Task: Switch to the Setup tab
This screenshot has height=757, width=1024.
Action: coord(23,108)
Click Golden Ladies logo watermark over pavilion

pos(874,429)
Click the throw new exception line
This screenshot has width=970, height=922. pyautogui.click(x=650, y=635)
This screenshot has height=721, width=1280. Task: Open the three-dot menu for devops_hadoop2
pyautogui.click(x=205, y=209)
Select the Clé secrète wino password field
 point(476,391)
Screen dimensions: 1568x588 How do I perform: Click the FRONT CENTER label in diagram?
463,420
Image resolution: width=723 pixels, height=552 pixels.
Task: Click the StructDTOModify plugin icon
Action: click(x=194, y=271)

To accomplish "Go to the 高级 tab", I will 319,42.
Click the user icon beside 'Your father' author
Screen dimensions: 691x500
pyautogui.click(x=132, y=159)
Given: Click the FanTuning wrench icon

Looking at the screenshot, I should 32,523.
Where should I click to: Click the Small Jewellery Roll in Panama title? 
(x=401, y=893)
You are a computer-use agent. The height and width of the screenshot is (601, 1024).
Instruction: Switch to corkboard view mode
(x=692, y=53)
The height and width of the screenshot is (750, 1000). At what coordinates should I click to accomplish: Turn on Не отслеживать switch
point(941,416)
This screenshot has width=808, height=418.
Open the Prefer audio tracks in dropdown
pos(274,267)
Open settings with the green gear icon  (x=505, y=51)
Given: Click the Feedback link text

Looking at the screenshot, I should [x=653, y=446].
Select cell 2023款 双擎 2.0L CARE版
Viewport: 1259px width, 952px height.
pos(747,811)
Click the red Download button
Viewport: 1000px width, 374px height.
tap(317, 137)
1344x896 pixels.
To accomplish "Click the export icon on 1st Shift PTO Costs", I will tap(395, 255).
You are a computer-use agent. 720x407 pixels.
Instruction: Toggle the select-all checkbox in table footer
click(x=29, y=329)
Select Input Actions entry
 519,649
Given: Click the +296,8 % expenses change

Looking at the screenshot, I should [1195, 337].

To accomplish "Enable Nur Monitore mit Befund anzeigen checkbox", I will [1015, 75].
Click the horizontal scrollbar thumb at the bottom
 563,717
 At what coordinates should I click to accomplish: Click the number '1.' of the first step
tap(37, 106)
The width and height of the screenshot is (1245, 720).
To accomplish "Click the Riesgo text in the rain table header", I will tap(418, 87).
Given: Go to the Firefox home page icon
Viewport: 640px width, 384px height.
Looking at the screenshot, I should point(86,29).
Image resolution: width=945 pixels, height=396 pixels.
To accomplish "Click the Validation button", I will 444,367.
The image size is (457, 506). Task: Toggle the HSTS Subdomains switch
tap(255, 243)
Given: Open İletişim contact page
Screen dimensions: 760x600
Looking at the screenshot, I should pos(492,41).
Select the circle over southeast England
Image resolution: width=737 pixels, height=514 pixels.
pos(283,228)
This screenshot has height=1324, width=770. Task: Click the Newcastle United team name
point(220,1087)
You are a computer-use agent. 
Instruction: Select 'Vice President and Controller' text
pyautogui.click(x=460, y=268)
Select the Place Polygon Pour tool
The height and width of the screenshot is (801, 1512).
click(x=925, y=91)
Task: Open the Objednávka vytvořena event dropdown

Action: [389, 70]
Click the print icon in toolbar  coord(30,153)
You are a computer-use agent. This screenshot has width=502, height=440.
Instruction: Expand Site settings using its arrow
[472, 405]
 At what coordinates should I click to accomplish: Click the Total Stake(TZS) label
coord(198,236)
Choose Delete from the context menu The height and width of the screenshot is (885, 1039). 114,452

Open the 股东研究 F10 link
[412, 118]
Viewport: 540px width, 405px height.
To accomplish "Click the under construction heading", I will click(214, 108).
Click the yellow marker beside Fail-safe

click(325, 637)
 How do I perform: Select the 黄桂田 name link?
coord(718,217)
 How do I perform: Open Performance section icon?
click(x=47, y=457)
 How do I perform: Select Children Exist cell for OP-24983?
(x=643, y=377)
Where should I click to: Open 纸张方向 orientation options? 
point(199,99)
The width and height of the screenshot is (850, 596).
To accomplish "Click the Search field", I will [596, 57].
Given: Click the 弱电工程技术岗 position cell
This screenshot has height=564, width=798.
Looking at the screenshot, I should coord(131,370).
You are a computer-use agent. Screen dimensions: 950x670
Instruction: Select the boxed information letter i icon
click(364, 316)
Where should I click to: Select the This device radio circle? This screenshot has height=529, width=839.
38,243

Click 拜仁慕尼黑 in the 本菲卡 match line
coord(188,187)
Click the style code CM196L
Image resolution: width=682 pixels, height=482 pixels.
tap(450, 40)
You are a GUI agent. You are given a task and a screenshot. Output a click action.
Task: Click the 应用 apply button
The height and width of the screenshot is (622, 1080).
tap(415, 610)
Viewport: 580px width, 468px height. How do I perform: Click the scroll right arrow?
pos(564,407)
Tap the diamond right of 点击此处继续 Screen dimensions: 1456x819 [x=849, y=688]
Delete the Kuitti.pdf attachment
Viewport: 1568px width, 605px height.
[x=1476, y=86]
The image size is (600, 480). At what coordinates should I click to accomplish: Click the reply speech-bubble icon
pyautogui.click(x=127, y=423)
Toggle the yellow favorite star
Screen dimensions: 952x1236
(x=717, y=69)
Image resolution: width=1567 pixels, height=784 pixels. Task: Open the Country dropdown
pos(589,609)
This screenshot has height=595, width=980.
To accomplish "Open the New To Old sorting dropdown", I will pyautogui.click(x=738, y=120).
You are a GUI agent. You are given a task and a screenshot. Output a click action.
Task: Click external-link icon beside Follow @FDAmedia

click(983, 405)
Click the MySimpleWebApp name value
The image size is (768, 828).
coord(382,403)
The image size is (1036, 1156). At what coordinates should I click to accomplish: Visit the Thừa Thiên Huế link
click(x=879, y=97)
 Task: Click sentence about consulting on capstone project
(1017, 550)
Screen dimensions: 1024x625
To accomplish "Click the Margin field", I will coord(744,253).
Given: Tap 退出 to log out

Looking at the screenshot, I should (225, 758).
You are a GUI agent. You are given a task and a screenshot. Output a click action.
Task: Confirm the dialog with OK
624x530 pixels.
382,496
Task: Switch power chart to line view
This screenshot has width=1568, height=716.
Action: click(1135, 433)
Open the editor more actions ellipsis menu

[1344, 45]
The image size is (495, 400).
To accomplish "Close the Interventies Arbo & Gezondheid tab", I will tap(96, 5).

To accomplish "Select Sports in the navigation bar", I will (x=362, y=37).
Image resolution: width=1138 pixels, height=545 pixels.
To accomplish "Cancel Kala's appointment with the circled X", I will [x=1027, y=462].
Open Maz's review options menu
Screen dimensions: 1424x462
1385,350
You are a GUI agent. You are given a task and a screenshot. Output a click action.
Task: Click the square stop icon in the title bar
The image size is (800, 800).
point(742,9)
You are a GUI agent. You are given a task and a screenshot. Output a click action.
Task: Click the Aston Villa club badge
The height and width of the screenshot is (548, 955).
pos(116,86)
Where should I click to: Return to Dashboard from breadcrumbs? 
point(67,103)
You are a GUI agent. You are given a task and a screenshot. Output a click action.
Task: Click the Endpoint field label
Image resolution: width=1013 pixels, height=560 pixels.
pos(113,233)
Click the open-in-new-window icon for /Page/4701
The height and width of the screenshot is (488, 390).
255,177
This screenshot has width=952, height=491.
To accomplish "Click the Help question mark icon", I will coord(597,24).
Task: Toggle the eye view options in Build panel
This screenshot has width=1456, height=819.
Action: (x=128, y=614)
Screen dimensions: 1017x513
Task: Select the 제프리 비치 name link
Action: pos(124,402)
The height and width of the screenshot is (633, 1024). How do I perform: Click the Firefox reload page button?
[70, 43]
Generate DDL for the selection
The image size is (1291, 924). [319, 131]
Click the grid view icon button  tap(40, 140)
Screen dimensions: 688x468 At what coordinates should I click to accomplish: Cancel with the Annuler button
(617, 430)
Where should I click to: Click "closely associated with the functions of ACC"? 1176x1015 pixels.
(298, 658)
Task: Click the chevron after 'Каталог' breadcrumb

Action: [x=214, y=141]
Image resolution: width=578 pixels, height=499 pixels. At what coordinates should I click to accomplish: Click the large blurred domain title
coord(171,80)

::::

* _Work instructions_
Using the entries above, extract exactly the span from the line with "The width and height of the screenshot is (1245, 720)." to the line with "Image resolution: width=945", both lines included; leave out everything else.

* _Solved exercise_
The width and height of the screenshot is (1245, 720).
To accomplish "Click the Riesgo text in the rain table header", I will tap(418, 87).
Given: Go to the Firefox home page icon
Viewport: 640px width, 384px height.
Looking at the screenshot, I should point(86,29).
Image resolution: width=945 pixels, height=396 pixels.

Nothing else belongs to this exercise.